New Prehistories of Conservative Constitutional Originalism

AHA Session 256
Sunday, January 11, 2026: 9:00 AM-10:30 AM
Boulevard A (Hilton Chicago, Second Floor)
Chair:
Joanna Grisinger, Northwestern University
Comment:
Joanna Grisinger, Northwestern University

Session Abstract

Over the past 40 years, the philosophy of constitutional originalism has remade American law and remained front and center in American politics. From Attorney General Edwin Meese’s famous 1985 speech announcing a “jurisprudence of original intention” to guide the Reagan Department of Justice to the present, claims to originalist constitutional authority have been a constant of the conservative legal movement even if the application of that jurisprudence has not been. While a growing list of scholars has begun to analyze originalism’s complex political history, much of the history of originalism has still been written by originalists. It has been repeated to become its own “founding myth” to pair with the sacralized Founding of the US Constitution at the heart of American civil religion and popular originalist politics. This panel presents groundbreaking research into the origins and contingent development of constitutional originalism to augment the growing body of critical scholarship that challenges originalists’ self- narratives.

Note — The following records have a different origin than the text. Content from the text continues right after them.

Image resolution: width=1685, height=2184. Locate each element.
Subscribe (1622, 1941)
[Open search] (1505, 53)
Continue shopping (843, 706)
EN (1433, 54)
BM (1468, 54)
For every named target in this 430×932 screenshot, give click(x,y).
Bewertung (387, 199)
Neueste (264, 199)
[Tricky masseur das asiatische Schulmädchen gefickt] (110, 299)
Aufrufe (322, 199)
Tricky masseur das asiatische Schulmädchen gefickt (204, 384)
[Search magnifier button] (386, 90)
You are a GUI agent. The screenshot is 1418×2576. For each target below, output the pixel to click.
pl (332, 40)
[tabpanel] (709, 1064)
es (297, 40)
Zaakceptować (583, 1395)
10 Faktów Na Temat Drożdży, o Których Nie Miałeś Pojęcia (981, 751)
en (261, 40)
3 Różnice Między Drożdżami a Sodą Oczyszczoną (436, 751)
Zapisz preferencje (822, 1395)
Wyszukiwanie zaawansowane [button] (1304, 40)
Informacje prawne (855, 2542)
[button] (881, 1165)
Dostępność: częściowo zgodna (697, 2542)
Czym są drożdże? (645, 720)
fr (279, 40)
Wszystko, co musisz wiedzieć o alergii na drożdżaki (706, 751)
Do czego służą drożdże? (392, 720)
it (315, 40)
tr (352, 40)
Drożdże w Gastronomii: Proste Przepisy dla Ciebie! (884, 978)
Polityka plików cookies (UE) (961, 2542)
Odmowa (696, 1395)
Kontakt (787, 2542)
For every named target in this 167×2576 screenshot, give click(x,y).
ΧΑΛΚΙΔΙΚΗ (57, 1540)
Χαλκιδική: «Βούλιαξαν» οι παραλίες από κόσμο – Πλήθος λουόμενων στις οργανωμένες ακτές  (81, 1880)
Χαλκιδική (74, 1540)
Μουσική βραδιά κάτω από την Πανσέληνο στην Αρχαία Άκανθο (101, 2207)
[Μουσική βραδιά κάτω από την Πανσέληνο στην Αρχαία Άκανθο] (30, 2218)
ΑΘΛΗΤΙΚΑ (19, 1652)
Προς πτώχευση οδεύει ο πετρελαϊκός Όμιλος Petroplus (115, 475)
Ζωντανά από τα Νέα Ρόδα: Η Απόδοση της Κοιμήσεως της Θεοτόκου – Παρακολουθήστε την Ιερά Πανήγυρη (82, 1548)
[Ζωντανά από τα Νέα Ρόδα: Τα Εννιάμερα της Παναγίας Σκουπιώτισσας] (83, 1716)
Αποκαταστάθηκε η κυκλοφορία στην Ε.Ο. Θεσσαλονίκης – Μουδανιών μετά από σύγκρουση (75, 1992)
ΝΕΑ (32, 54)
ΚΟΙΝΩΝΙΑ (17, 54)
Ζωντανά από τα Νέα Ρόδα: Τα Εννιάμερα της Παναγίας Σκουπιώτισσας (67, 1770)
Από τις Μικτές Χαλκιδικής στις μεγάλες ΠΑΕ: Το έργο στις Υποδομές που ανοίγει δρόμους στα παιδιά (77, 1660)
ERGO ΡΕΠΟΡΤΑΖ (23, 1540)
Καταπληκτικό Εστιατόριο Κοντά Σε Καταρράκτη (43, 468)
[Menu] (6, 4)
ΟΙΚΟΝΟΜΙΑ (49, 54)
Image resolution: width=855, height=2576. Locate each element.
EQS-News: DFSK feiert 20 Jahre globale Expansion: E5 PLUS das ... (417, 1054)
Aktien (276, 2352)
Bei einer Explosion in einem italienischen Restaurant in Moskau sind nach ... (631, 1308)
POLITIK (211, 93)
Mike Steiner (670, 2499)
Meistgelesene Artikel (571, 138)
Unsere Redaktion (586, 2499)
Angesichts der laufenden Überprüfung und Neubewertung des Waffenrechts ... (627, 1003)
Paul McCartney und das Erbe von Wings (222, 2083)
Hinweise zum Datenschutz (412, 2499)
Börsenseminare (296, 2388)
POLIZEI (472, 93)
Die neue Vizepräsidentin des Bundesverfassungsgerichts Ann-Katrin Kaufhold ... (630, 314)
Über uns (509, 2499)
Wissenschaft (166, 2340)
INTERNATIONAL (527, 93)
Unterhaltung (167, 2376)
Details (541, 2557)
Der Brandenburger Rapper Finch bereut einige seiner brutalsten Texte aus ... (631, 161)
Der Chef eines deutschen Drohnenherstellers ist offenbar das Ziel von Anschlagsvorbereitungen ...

These prehistories (or new early histories) of constitutional originalism each challenge particular elements of this dominant self-narrative.

Austin Steelman’s paper examines an originalist article in the Harvard Law Review in 1900. Its author, Arthur Machen Jr., a surprisingly sophisticated originalist before the theory had been named, engaged in a series of battles in constitutional politics that put his originalism into action. The first was challenging the validity of the Fifteenth Amendment and Black suffrage; the second was leading opposition to the Eighteenth Amendment and Prohibition; and the third was a fight against monetary elements of Franklin Roosevelt’s New Deal. This paper challenges the standard chronology of the emergence of constitutional originalism and shows the radical conservative political preferences embedded in the theory from its earliest days. Josh Aiken’s paper challenges originalist claims to interpretive fixity with respect to the Second Amendment and gun rights. From the 1970s through the early 2000s, conservative law-and-order politicians emphasized not just an individual constitutional right to bear arms but simultaneously a racialized legal regime that could disarm those deemed “armed and dangerous.” This “firearms carceralism” created a complex web of laws and interpretations that hid the racial injustice at the root of this bifurcated application of the Second Amendment. Logan Sawyer’s paper challenges the provenance of Robert Bork’s influential originalist article Neutral Principles and Some First Amendment Problems. The article, this paper explains, was not a sui generis moment of conservative genius. Rather, it fit into a growing interest in historicism within the legal academy that included liberal and leftist scholars. The article’s success and rise to legitimacy in the legal academy was thus due to broader trends in the philosophy of legal thought rather than its unique provocation. Finally, Robert Gelles’s paper presents a new history of “history” in constitutional originalism. While contemporary originalism claims its legitimacy based on its historical interpretations, this paper uncovers a different “grammatical” mode of textualist originalism that dominated the jurisprudence’s early years. Instead, originalists developed this reliance on history in response to their critics rather than at the movement’s conception.